SPOREN, HOE MOETEN WE ZE LEZEN?
Spurensicherung en Running out of history.
Dit zijn de twee titels van de op vrijdag 29 april geopende tentoonstelling bij Wilfried Lentz en A Tale Of A Tub in Rotterdam. De een betekent het zeker stellen van sporen en de ander het verlies van geschiedenis. Deze schijnbaar verschillende thema’s gaan eigenlijk beiden over hetzelfde. Over geschiedenis en hoe dit deel uitmaakt van wie of wat je bent. En daarmee zijn de twee onderwerpen die hier ter sprake komen tevens benoemd; het individu en hoe die door zijn geschiedenis wordt gevormd.

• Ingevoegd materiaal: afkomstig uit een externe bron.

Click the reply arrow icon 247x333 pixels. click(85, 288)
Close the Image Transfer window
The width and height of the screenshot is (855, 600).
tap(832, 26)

De kunst die deze onderwerpen aankaart is op verschillende manieren tot stand gebracht. In A Tale Of A Tub is dit door een kamertje, een aparte ruimte die zelf weer een betekenis draagt en die in het interieur een video toont. Bij Wilfried Lentz is dit een groepstentoonstelling waar het thema sporen op verschillende manieren uitgebeeld wordt. En de vraag die we dus aan beide tentoonstelling mogen stellen is; hoe in deze vormgeving, dit formeel maken, van de genoemde twee onderwerpen zichtbaar wordt?
Nu is de tentoonstelling bij Wilfried Lentz niet alleen op het vinden van sporen gericht maar gericht op het vastleggen- en het bewaren en documenteren van sporen. In forensisch- en in historisch onderzoek is dan de volgende stap het interpreteren van die sporen.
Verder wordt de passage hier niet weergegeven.